破損部品があったことと、ピニオンギヤの歯数がⅡ型以降の“14歯”に対し“18歯”の為、モーターをピニオンギヤ付きでの置き換えができないこと、ピニオンギヤの入れ替えが困難なことなどから厳しい状況です。
一番は部品破損です。
とりあえず、バラしましょう。
メッキベゼルは、掴んで捻れば、切り欠き部分から分離できます。
また、時間調整ノブは、ケース開口部から“ピン”を外せば抜けます。
この個体は以前外したものを紛失していますので、「ステープラーの針」を刺して曲げて代用していました。
モーターのオーバーホールをします。
マイナスビスを2本外せば、缶ボディが外せます。
ブラシも、それぞれのビスを解けば外せます。
本来なら、ピニオンギヤを抜いてローターを外したいところですが、所有しているピニオン抜きも入らないクリアランスの狭さの為断念しました。
例によって、コンミュテーターとブラシを清掃して組み立てます。
接点グリスの付け過ぎ注意です。導通が悪くなります。薄く薄くです。
電源を繋げて回転確認をしました。
キューっと音が鳴っていたものが大変静かに回るようになり問題ないようです。
こちらが問題の「18歯ピニオンギヤ」です。
ボディとのクリアランスが狭くて、ギヤプーラーを入れられず、今回は外すのを断念しました。

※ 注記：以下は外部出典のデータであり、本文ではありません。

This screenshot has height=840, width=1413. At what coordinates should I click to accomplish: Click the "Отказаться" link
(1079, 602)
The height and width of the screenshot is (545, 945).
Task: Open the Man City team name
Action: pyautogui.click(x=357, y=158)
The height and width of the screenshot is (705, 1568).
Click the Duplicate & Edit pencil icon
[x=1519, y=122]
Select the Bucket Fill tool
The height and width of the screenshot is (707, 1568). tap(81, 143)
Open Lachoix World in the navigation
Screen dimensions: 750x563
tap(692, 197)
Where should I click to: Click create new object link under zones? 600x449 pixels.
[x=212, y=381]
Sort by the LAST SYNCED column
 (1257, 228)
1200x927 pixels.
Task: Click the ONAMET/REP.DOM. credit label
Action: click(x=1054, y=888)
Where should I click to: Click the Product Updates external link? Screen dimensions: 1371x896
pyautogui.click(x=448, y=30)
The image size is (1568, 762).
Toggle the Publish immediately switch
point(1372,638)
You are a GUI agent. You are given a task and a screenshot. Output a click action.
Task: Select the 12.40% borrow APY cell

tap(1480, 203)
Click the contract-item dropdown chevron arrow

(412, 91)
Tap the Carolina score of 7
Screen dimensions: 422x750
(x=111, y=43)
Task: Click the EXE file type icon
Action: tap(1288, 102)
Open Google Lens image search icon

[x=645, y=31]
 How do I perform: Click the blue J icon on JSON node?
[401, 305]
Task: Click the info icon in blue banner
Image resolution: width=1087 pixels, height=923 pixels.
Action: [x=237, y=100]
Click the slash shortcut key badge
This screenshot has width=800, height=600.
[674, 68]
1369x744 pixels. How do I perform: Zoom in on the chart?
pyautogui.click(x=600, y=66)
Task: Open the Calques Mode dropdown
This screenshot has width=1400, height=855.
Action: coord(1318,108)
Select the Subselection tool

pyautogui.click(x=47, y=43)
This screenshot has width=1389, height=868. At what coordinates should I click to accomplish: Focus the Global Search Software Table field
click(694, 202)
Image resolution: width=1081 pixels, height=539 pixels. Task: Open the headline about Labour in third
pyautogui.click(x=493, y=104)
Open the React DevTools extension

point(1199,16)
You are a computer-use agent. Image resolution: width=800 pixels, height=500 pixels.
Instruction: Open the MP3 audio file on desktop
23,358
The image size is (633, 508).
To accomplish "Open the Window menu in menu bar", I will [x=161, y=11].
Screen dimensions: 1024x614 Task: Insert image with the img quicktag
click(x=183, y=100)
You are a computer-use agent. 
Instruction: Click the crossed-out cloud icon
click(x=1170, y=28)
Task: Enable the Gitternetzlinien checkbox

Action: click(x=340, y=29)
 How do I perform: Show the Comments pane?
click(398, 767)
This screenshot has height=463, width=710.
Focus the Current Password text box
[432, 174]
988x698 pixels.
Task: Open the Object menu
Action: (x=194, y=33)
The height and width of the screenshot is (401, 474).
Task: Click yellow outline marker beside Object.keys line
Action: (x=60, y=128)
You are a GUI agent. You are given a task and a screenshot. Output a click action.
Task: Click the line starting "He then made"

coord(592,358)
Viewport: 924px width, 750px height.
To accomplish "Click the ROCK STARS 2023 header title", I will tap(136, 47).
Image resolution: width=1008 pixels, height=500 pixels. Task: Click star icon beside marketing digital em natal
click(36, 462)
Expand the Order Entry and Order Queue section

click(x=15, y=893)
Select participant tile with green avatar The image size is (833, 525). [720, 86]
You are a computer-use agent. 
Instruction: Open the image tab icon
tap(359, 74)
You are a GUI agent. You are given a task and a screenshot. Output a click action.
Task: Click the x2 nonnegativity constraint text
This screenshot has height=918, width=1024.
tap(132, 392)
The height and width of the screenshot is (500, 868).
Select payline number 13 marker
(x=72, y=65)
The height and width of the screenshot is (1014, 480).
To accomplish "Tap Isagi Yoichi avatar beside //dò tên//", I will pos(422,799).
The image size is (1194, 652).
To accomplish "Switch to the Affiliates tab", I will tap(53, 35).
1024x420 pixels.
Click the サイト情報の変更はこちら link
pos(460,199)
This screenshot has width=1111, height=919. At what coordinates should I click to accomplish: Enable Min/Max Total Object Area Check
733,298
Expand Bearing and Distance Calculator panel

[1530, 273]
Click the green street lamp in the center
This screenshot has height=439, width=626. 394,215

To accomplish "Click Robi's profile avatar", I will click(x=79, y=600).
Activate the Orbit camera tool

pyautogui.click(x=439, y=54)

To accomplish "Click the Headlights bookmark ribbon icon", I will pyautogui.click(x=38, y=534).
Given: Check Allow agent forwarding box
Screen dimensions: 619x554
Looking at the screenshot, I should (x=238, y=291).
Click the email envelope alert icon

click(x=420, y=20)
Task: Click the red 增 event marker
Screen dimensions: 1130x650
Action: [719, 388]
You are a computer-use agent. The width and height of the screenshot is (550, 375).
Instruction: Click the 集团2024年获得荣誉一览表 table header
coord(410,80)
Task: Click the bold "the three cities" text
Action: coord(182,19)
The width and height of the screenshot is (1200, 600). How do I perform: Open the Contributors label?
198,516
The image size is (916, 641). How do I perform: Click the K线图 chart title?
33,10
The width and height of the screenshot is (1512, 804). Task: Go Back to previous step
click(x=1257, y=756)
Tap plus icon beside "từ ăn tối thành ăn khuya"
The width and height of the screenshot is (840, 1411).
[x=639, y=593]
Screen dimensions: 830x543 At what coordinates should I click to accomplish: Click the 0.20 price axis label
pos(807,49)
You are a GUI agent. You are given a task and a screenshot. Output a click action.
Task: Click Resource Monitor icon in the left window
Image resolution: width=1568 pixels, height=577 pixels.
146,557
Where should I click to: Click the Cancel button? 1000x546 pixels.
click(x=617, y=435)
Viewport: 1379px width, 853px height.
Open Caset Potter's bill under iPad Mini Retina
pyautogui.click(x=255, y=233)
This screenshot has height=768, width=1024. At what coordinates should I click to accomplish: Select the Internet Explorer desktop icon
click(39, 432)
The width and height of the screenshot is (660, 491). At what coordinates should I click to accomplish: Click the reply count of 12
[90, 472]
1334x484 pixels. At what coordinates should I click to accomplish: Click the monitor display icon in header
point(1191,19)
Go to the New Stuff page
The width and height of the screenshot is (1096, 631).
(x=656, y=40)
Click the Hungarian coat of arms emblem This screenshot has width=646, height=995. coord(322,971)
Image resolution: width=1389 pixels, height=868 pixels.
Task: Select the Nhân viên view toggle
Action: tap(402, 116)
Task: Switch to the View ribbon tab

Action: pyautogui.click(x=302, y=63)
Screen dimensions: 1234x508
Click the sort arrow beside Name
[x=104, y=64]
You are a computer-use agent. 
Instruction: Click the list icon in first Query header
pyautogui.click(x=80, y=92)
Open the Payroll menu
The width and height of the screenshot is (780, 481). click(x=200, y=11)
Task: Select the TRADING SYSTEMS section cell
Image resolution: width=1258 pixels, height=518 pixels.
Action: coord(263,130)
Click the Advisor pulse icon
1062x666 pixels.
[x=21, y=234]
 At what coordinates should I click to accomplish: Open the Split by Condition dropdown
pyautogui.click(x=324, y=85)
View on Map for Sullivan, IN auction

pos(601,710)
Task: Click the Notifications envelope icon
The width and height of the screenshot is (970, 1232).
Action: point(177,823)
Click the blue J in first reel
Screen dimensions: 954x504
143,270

恐らくですが、18歯から14歯にⅡ型以降変更になっているのは、トルクを稼ぐ為と考えています。
これで、モーターは復活しました。
ところが、ムーブメントの部品破損が発覚し、稼動できませんでした。
部品調達するにしても、部品取りの同部品が健全なら恐らくムーブメント単位でそちらの方が状態が良いと思うので、逆にこちらが部品取り用になってしまうでしょう。
現況では、そちらもありません。
一応、樹脂ケースモーターのムーブメントを利用する方法も検討していますが、以前より検案しているクオーツの移植の題材にするのも一考かと思っています。
上のが、某車のクオーツで、バッチリと組み込めそうなものを見つけています。
本当は、もうひとつジャンクの淑女用時計が入手できたら組んでみようと企んでいました。
左が、樹脂モーター用で、ブリキ細工みたいな感じで、安っぽいつくりです。
こちらの組み換えの方が健全かもしれませんが、なんかつまりません。
さてどうしたものでしょうね。
とりあえず、クオーツ作ってみようかと気持ちは傾いています。
それと、稼動試験中の「Ⅱ型」ですが、その後、ムーブメントの洗浄と注油を行いました。
洗浄にはブレーキクリーナを用いて、古い固まった油脂の除去を行っています。
特に、ギヤ同士が絡むところの「塵と油の固形物」は確実に取り除き、回転の障害にならないようにしています。
また、注油は、今回簡易な実験として、シリコンスプレーを使用しました。かなりフリクションロスは減ったようです。
摺動部の「ガンギ車やアンクル」に効果が高かったようで、時計のカチカチ音がより静かになって、一見止まってしまったかな?と感じるほどでした。
その後、一週間が経ちますが、時間も正確に休み無く時を刻んでいます。
この調子なら大丈夫そうですが、もう少し経過観察を続けてみます。